In September 2018 I created an account with the Integrated Public Use
Microdata Series (IPUMS) data library at the University of
Minnesota..1 My objective then was to understand the
evolution of accounting and auditing as a percent of the US workforce
over time. In redoing this in March 2020, it seems sensible to start by
summarizing the large IPUMS data extract into a smaller table of
occupation codes by year and save this as OCC1950.rda
. Then
can then analyze that much smaller dataset in a separate vignette.
After logging into the IPUMS website, the two primary options are “Select Data” and “My Data”. The latter shows previous selections with the following options:
In 2018 from “Select Data”, I chose “Select harmonized variables” > Person > Work.
From here, I first selected “OCC1950
= Occupation 1950
basis” and got something useful doing that.
I tried other similar extracts as outlined in the Appendix below. I
decided the best extract for my purposes seemed to be the one I started
with using OCC1950
. The rest of this vignette describes
summarizing that into a matrix estimating the percent of the US
population by year in each OCC1950
code in March 2020.
# The code in this snippet is a slight modification
# of the R code from usa_00006.R, 2020-03-18.
if (!require("ipumsr")){
msg <- paste("Reading IPUMS data into R",
"requires the ipumsr package. It can be",
"installed using:\ninstall.packages('ipumsr')")
stop(msg)
}
## Loading required package: ipumsr
# NOTE: base::dir works differently
# within an R Markdown file than
# from an ordinary command prompt,
# at least under macOS 10.15.3 on 2020-03-18.
# With getwd() = the parent directory of
# "~/fda/vignettes",
# When I highlighted "dir()" and executed it
# using <command + enter>, I got the contents
# of "~/fda/vignettes".
# When I executed "dir()" outside the *.Rmd file,
# I got the parent directory.
dir()
## [1] "IPUMS-references.bib" "UpdatingUSGDPpresidents.R"

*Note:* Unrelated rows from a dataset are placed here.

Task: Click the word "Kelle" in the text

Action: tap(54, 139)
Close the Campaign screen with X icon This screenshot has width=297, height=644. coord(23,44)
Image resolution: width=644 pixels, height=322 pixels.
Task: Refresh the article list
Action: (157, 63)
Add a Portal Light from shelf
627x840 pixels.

## [3] "UpdatingUSGDPpresidents.Rmd" "UpdatingUSGDPpresidents.html"
## [5] "nuclearArmageddon.R" "nuclearArmageddon.Rmd"
## [7] "nuclearArmageddon.html" "nuclearProliferation.svg"
## [9] "time2Armgeddon.svg" "updateOCC1950.R"

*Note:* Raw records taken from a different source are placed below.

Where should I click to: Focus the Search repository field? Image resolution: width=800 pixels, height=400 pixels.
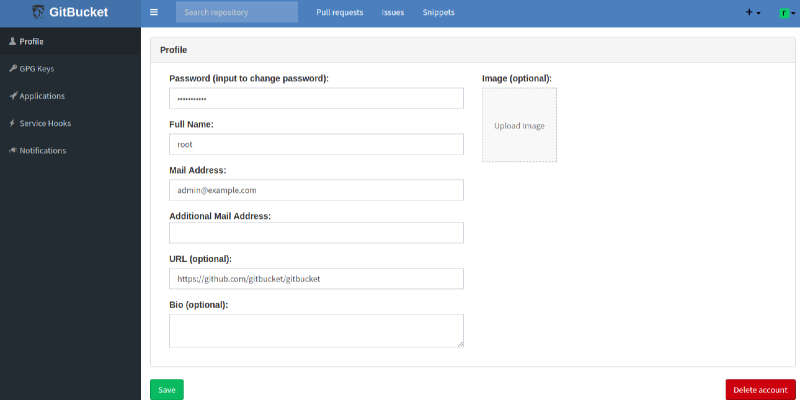tap(236, 13)
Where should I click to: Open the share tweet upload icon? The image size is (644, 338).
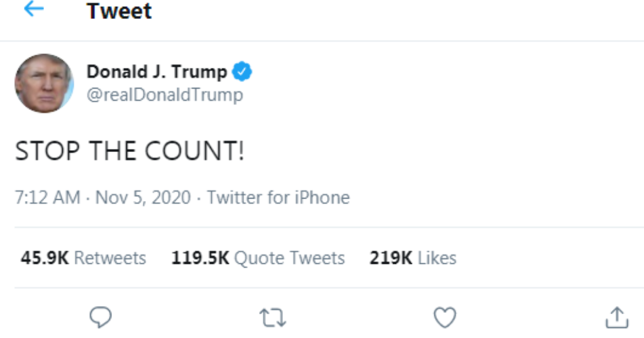click(617, 317)
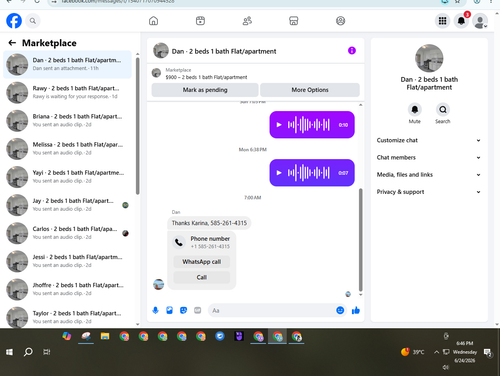This screenshot has height=376, width=500.
Task: Expand Media, files and links section
Action: tap(429, 175)
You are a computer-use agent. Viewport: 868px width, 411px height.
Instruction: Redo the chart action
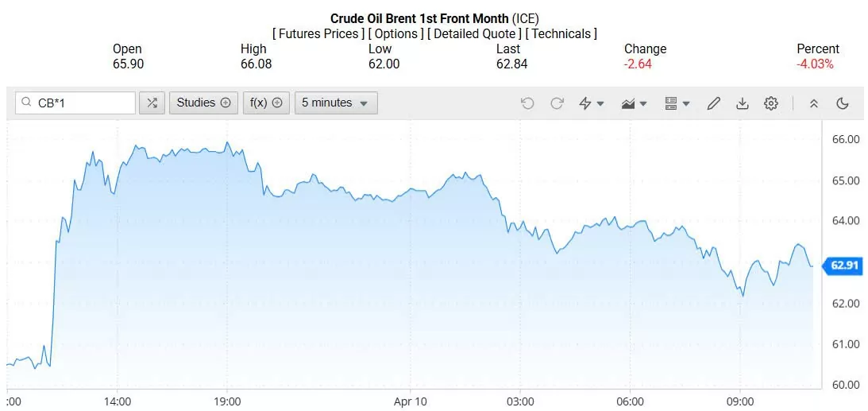point(557,103)
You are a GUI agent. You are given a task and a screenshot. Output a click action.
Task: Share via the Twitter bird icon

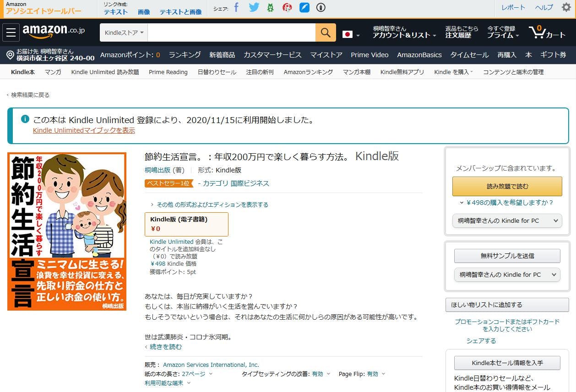[x=254, y=7]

## [11] "updateOCC1950.Rmd" "update_nuclearWeaponStates.R"
## [13] "update_nuclearWeaponStates.Rmd" "update_nuclearWeaponStates.html"
## [1] "IPUMS-references.bib" "UpdatingUSGDPpresidents.R"

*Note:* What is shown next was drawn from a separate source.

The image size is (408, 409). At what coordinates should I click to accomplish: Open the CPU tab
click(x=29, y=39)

## [3] "UpdatingUSGDPpresidents.Rmd" "UpdatingUSGDPpresidents.html"
## [5] "nuclearArmageddon.R" "nuclearArmageddon.Rmd"
## [7] "nuclearArmageddon.html" "nuclearProliferation.svg"
## [9] "time2Armgeddon.svg" "updateOCC1950.R"
## [11] "updateOCC1950.Rmd" "update_nuclearWeaponStates.R"
## [13] "update_nuclearWeaponStates.Rmd" "update_nuclearWeaponStates.html"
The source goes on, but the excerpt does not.